*Directive:* Return the data below with every line reproduced verbatim.

*Rows:*

==*==

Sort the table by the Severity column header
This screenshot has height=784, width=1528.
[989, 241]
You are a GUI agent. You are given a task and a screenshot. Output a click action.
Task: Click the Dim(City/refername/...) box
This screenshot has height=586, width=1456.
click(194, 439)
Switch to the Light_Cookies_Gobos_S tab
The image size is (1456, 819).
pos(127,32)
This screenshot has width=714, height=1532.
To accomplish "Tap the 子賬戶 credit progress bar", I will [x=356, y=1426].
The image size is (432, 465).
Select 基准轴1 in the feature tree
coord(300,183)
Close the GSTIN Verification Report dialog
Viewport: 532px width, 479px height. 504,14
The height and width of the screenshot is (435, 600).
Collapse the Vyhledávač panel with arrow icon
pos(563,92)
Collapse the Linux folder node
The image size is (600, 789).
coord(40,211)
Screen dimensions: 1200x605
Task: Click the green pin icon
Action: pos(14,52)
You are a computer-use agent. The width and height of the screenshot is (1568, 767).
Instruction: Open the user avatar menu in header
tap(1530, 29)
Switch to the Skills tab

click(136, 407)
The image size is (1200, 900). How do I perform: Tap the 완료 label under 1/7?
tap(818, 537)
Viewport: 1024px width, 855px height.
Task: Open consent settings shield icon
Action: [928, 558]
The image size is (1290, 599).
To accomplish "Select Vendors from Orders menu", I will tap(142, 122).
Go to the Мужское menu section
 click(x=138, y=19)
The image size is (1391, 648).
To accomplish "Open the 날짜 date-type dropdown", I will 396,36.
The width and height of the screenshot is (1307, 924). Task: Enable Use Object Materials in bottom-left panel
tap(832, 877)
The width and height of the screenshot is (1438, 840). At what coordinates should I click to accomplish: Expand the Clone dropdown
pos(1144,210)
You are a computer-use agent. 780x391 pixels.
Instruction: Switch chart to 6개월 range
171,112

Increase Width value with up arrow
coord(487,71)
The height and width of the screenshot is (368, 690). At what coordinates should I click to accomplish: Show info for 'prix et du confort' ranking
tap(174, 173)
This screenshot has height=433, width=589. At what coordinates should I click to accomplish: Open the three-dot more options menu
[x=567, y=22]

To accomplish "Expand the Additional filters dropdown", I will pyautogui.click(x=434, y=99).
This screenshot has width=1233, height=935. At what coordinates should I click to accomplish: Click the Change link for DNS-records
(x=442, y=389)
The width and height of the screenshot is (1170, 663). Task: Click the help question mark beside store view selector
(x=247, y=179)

==*==

*Output of the exercise:*
Sort the table by the Severity column header
This screenshot has height=784, width=1528.
[989, 241]
You are a GUI agent. You are given a task and a screenshot. Output a click action.
Task: Click the Dim(City/refername/...) box
This screenshot has height=586, width=1456.
click(194, 439)
Switch to the Light_Cookies_Gobos_S tab
The image size is (1456, 819).
pos(127,32)
This screenshot has width=714, height=1532.
To accomplish "Tap the 子賬戶 credit progress bar", I will [x=356, y=1426].
The image size is (432, 465).
Select 基准轴1 in the feature tree
coord(300,183)
Close the GSTIN Verification Report dialog
Viewport: 532px width, 479px height. 504,14
The height and width of the screenshot is (435, 600).
Collapse the Vyhledávač panel with arrow icon
pos(563,92)
Collapse the Linux folder node
The image size is (600, 789).
coord(40,211)
Screen dimensions: 1200x605
Task: Click the green pin icon
Action: pos(14,52)
You are a computer-use agent. The width and height of the screenshot is (1568, 767).
Instruction: Open the user avatar menu in header
tap(1530, 29)
Switch to the Skills tab

click(136, 407)
The image size is (1200, 900). How do I perform: Tap the 완료 label under 1/7?
tap(818, 537)
Viewport: 1024px width, 855px height.
Task: Open consent settings shield icon
Action: [928, 558]
The image size is (1290, 599).
To accomplish "Select Vendors from Orders menu", I will tap(142, 122).
Go to the Мужское menu section
 click(x=138, y=19)
The image size is (1391, 648).
To accomplish "Open the 날짜 date-type dropdown", I will 396,36.
The width and height of the screenshot is (1307, 924). Task: Enable Use Object Materials in bottom-left panel
tap(832, 877)
The width and height of the screenshot is (1438, 840). At what coordinates should I click to accomplish: Expand the Clone dropdown
pos(1144,210)
You are a computer-use agent. 780x391 pixels.
Instruction: Switch chart to 6개월 range
171,112

Increase Width value with up arrow
coord(487,71)
The height and width of the screenshot is (368, 690). At what coordinates should I click to accomplish: Show info for 'prix et du confort' ranking
tap(174, 173)
This screenshot has height=433, width=589. At what coordinates should I click to accomplish: Open the three-dot more options menu
[x=567, y=22]

To accomplish "Expand the Additional filters dropdown", I will pyautogui.click(x=434, y=99).
This screenshot has width=1233, height=935. At what coordinates should I click to accomplish: Click the Change link for DNS-records
(x=442, y=389)
The width and height of the screenshot is (1170, 663). Task: Click the help question mark beside store view selector
(x=247, y=179)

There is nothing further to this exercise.